Below are the records; return exactly the lines from the one with "Open the Dev Containers terminal dropdown" through the final line, both included, minus any pictures.

....

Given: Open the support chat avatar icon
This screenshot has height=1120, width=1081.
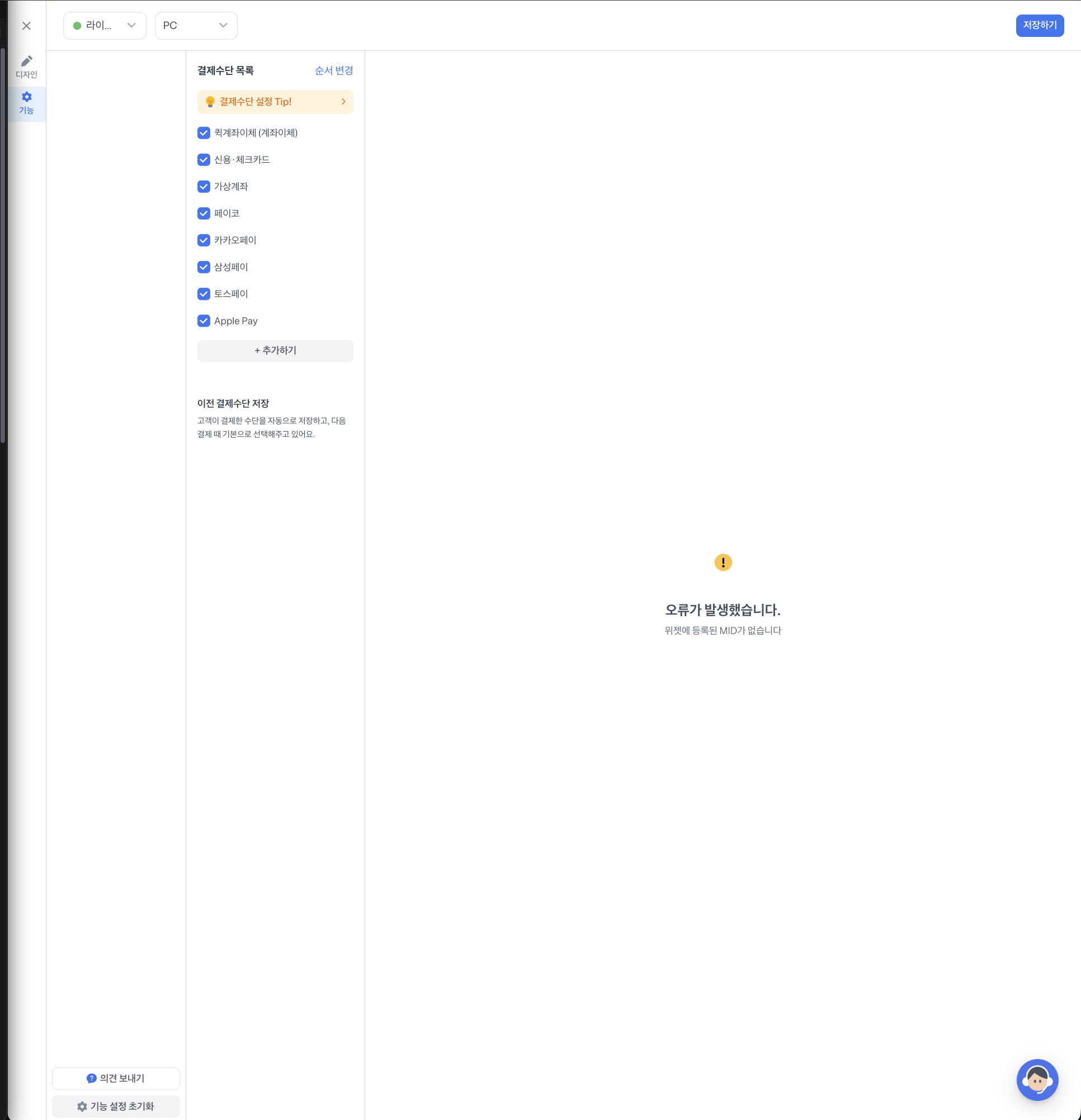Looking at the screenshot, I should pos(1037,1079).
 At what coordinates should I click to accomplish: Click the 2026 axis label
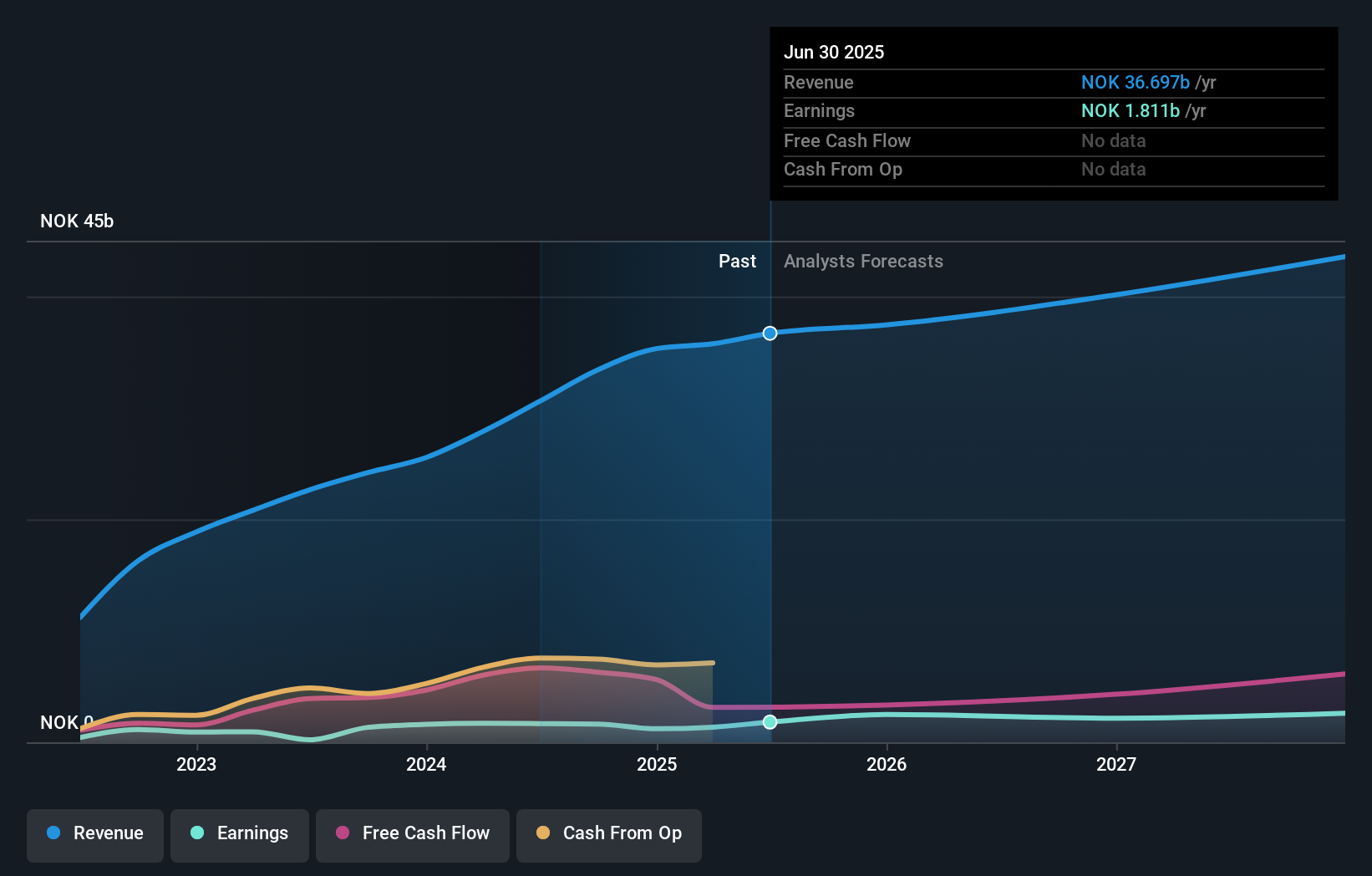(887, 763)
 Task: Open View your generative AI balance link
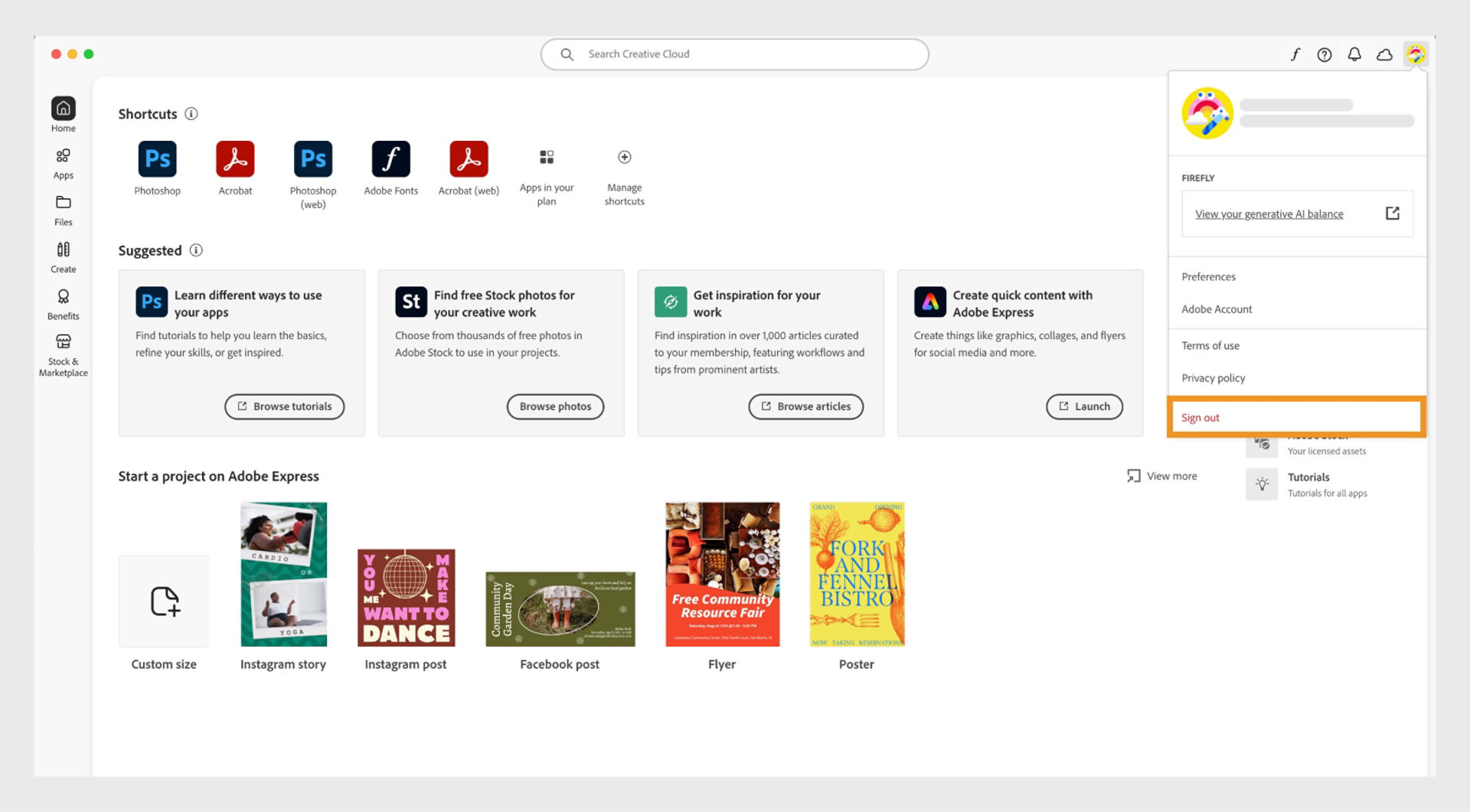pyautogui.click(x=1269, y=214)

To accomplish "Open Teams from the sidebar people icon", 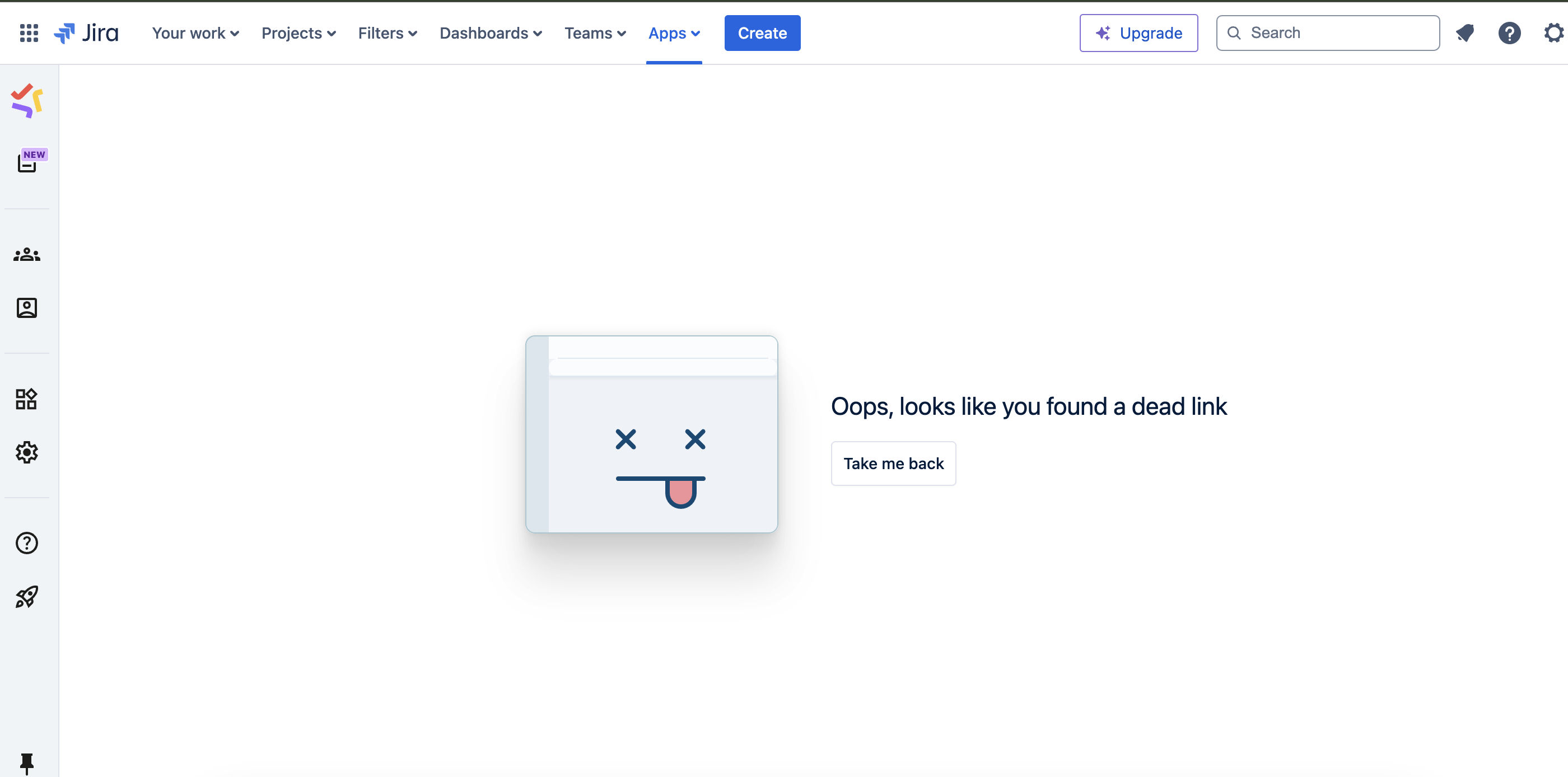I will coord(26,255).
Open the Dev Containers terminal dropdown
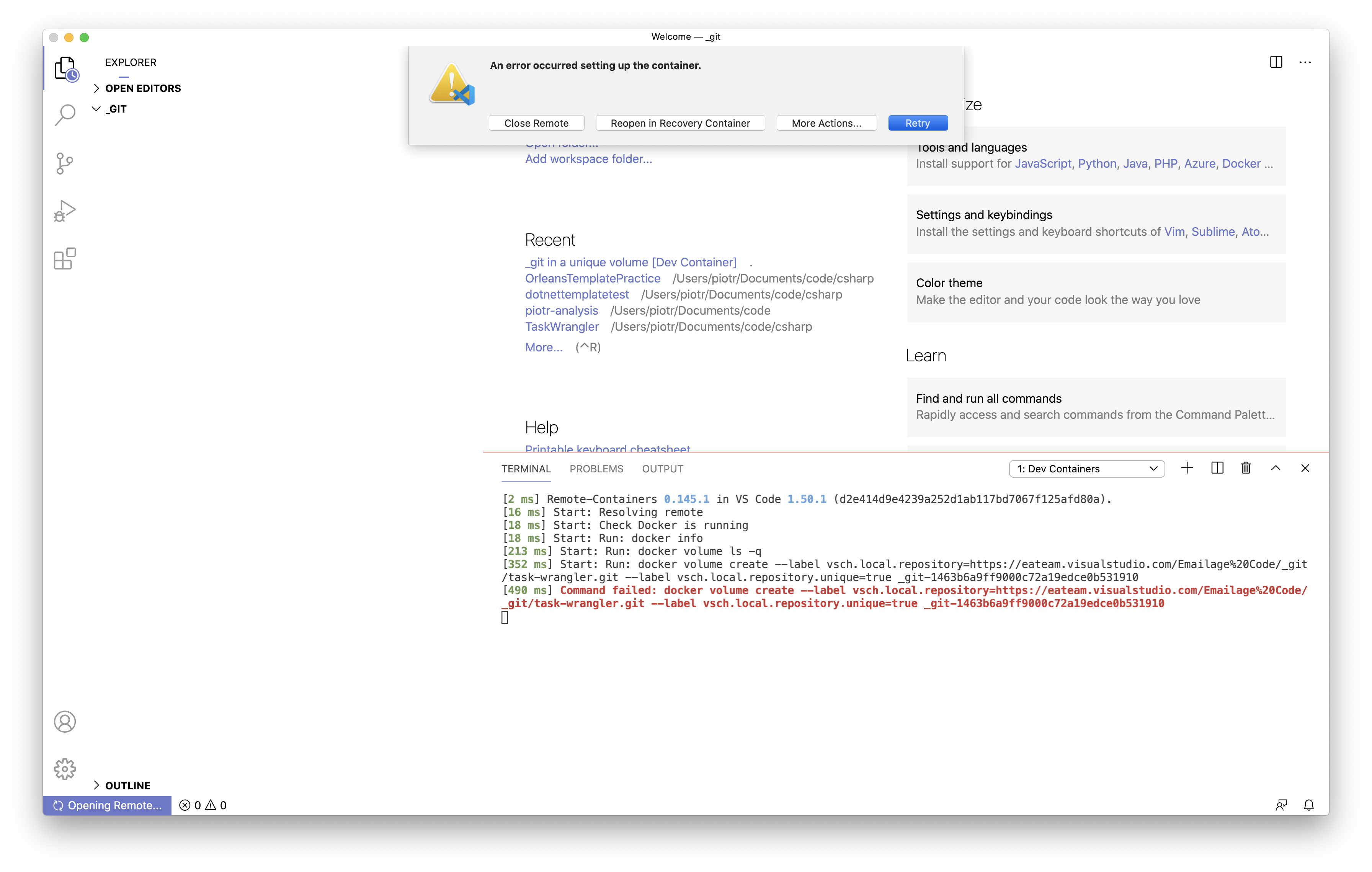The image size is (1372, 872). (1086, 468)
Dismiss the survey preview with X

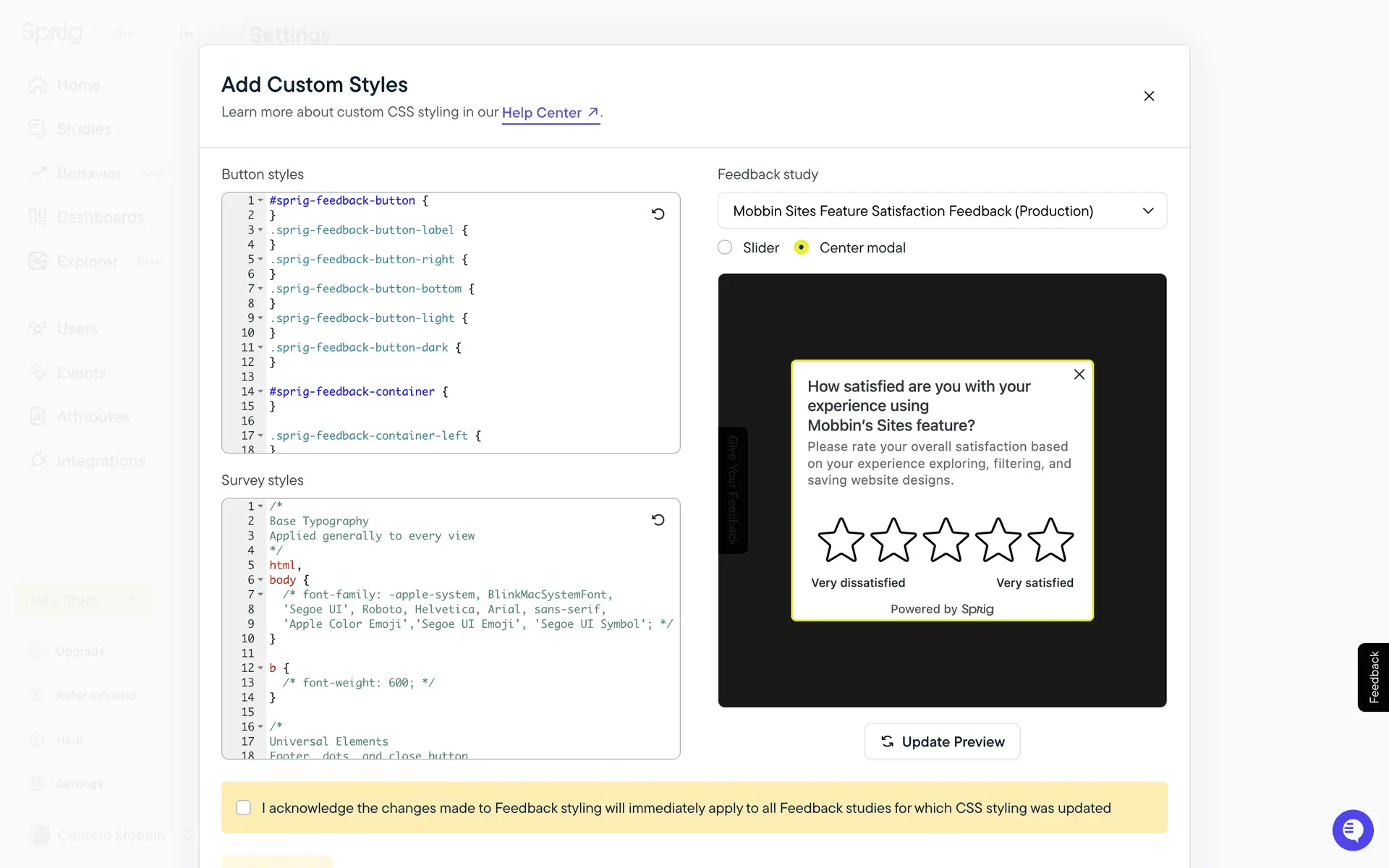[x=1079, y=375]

....

Exercise output:
Open the Dev Containers terminal dropdown
The image size is (1372, 872). (1086, 468)
Dismiss the survey preview with X

[x=1079, y=375]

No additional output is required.